[Opening Available data section]

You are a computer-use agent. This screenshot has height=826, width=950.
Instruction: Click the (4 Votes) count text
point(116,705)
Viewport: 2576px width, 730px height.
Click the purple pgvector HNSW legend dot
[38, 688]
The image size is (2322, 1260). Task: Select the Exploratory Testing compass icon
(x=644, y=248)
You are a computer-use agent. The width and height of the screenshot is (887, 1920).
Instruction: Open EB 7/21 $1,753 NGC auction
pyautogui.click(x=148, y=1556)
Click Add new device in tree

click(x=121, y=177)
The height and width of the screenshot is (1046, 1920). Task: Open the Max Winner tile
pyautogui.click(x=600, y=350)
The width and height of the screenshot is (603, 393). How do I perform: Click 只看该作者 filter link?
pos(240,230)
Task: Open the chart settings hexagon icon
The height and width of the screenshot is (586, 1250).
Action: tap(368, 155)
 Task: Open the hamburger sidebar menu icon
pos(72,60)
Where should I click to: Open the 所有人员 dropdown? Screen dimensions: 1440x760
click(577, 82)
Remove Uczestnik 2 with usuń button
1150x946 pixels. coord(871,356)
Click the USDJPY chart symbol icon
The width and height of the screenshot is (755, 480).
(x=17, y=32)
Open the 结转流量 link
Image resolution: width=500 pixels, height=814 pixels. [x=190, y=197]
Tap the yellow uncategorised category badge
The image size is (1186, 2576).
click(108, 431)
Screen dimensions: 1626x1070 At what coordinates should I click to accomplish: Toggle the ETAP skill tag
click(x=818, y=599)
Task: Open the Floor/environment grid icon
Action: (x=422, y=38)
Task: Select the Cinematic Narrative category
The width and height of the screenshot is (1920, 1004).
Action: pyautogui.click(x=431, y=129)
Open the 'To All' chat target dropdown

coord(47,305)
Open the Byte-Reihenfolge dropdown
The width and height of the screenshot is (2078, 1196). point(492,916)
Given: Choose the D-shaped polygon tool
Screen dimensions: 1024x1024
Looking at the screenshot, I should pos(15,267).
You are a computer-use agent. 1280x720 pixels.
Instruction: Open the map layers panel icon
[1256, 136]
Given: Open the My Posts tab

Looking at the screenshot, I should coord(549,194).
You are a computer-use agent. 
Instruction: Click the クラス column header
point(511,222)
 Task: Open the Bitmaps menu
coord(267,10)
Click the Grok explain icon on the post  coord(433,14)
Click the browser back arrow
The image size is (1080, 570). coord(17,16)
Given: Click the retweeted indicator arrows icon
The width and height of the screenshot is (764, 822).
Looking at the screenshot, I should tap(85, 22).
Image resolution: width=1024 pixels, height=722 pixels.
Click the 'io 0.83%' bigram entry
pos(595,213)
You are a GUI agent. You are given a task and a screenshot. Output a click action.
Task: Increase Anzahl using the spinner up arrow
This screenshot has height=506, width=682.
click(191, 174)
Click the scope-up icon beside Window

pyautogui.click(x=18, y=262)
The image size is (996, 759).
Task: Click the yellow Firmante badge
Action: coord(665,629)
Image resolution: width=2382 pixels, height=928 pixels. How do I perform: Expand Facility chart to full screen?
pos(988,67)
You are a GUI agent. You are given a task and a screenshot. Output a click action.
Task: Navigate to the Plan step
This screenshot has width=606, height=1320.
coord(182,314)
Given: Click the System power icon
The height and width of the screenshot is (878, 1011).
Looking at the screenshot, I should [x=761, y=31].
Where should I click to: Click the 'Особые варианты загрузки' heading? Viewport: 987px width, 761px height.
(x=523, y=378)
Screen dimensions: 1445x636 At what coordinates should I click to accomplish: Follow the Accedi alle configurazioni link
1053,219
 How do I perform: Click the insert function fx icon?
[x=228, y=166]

[Closing Available data section]

• _Task description_: Give back only the lines from the one containing "The height and width of the screenshot is (878, 1011)." through the final line of the entries above, exactly as written, both included.

• _Written solution_:
The height and width of the screenshot is (878, 1011).
Looking at the screenshot, I should [x=761, y=31].
Where should I click to: Click the 'Особые варианты загрузки' heading? Viewport: 987px width, 761px height.
(x=523, y=378)
Screen dimensions: 1445x636 At what coordinates should I click to accomplish: Follow the Accedi alle configurazioni link
1053,219
 How do I perform: Click the insert function fx icon?
[x=228, y=166]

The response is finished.